**Required work**:
Return exactly the lines that run from the one with "You are a computer-use agent. 749x608 pixels." to the last line of the entries below, both included, and nothing else.

- Opening Delimiter -

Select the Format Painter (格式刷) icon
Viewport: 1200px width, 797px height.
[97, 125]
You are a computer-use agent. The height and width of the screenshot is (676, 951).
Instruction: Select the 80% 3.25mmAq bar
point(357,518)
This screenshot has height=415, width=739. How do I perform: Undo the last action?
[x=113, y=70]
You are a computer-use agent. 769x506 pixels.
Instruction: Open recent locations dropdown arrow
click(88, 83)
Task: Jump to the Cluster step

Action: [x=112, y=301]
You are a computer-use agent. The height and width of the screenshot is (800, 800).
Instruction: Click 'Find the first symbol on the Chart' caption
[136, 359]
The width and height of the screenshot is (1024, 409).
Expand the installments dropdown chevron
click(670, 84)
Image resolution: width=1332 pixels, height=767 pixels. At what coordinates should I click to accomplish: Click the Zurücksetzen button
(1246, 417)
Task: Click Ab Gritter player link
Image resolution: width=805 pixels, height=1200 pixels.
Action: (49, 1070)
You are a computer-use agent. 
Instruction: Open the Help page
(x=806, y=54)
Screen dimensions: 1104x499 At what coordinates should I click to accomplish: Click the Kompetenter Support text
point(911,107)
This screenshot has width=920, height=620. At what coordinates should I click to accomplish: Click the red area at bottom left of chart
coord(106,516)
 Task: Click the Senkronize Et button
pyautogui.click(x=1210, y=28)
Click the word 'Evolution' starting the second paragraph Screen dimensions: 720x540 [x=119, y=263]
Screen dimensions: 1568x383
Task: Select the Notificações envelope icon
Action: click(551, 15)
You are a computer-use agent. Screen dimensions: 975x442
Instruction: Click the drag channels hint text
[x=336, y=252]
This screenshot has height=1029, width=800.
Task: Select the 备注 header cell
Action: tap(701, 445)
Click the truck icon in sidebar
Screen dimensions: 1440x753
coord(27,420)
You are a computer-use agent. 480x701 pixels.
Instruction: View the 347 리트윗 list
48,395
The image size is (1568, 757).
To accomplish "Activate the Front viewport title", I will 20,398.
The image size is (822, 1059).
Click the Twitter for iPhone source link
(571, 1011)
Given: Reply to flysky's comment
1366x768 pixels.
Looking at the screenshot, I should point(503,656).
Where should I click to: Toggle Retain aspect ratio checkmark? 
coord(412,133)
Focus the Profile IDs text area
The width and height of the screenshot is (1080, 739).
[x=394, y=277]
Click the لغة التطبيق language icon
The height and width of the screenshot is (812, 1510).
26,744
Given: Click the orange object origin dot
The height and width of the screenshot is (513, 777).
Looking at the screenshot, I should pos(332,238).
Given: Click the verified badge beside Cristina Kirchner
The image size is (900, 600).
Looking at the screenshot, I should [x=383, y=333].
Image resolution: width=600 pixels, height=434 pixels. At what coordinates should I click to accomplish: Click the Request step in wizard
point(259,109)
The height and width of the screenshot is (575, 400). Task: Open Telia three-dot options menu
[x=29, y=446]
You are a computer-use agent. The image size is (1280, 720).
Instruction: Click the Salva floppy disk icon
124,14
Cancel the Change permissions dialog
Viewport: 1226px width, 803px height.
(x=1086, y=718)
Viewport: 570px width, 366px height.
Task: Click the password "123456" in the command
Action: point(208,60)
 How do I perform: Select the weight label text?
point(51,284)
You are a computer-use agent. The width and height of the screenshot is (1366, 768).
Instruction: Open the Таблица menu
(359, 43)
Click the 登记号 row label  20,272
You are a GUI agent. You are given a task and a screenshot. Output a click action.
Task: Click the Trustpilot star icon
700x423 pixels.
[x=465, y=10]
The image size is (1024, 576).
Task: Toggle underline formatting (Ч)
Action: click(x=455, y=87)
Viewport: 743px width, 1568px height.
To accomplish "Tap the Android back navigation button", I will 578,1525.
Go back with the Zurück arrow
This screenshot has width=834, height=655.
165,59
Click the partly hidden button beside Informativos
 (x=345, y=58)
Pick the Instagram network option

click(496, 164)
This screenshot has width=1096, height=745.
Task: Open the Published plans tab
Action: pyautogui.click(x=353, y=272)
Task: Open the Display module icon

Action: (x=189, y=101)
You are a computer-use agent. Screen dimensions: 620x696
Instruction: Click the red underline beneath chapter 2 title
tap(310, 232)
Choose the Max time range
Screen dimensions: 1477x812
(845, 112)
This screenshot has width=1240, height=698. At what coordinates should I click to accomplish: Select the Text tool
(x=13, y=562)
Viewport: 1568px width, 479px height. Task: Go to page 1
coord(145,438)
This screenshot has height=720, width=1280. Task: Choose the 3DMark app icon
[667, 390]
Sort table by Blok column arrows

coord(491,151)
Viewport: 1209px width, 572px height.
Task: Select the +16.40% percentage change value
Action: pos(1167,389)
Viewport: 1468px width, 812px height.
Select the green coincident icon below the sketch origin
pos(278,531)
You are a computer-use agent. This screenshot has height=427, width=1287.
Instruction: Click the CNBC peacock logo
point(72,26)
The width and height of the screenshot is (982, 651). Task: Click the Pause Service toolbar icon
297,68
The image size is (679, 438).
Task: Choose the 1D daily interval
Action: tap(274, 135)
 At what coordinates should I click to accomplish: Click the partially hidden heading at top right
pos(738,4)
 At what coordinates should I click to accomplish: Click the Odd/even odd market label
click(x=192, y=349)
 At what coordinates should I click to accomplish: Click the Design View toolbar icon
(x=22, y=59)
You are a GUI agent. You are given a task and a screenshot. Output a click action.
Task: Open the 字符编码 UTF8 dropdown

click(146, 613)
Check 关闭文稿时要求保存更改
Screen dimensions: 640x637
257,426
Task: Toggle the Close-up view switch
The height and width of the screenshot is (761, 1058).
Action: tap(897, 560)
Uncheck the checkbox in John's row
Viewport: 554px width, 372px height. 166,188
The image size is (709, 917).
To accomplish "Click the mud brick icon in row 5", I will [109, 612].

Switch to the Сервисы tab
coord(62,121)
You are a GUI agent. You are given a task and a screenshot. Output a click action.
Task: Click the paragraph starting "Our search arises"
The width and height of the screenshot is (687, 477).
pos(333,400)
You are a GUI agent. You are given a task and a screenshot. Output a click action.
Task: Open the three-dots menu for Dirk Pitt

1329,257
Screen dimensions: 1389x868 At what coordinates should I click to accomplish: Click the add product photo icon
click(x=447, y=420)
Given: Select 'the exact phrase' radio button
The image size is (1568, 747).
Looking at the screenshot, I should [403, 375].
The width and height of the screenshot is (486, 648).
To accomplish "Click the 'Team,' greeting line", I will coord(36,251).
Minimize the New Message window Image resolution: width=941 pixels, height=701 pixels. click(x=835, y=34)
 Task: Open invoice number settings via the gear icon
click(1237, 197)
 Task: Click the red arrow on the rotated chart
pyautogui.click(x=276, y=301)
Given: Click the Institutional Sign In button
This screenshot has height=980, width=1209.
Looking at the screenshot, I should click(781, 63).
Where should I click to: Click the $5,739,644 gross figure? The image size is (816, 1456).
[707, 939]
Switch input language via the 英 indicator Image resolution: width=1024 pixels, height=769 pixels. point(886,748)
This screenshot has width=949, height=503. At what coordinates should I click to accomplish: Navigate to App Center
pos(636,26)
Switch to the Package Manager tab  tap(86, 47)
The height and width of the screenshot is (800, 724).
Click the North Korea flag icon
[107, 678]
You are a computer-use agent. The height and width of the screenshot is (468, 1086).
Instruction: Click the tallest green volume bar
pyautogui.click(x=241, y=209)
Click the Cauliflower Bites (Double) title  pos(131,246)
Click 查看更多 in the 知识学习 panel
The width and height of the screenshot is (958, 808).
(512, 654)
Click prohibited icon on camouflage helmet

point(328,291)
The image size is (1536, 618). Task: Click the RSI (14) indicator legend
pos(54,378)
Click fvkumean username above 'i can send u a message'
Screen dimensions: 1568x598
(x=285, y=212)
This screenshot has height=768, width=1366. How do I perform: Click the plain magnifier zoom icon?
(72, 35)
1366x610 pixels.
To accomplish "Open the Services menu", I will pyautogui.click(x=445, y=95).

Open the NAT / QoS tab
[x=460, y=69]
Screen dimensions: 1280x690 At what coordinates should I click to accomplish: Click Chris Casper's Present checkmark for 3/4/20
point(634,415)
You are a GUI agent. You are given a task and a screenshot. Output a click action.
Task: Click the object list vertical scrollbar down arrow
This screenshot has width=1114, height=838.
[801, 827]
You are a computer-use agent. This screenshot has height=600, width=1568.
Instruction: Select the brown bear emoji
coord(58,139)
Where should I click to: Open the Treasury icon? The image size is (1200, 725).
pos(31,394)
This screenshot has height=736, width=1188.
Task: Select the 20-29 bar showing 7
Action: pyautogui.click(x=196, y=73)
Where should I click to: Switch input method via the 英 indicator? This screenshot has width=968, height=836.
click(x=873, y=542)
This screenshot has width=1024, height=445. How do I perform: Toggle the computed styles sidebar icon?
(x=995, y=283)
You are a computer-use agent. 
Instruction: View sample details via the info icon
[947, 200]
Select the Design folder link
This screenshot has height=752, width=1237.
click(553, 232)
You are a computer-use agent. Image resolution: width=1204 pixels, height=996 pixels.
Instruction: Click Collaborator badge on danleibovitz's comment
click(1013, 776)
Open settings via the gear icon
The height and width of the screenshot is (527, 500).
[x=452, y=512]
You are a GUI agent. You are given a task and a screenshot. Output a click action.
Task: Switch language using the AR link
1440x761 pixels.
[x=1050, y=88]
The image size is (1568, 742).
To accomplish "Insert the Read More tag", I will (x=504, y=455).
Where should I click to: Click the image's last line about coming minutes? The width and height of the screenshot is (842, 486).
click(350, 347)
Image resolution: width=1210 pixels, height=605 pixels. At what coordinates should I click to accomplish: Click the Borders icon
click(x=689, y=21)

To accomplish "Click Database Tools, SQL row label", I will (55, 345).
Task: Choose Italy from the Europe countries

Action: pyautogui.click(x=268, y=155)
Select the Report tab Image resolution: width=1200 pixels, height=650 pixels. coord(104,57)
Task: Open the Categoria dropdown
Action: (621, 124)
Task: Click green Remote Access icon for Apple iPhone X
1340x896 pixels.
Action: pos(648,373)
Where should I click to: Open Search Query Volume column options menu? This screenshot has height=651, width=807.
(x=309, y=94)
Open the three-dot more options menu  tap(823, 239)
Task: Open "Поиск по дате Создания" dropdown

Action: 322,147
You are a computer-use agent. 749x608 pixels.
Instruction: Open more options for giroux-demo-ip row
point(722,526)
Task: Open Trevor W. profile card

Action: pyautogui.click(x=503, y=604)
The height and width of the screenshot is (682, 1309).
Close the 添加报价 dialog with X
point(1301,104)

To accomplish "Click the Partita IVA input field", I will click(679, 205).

- Closing Delimiter -

**Completed task**:
You are a computer-use agent. 749x608 pixels.
Instruction: Open more options for giroux-demo-ip row
point(722,526)
Task: Open Trevor W. profile card

Action: pyautogui.click(x=503, y=604)
The height and width of the screenshot is (682, 1309).
Close the 添加报价 dialog with X
point(1301,104)

To accomplish "Click the Partita IVA input field", I will click(679, 205).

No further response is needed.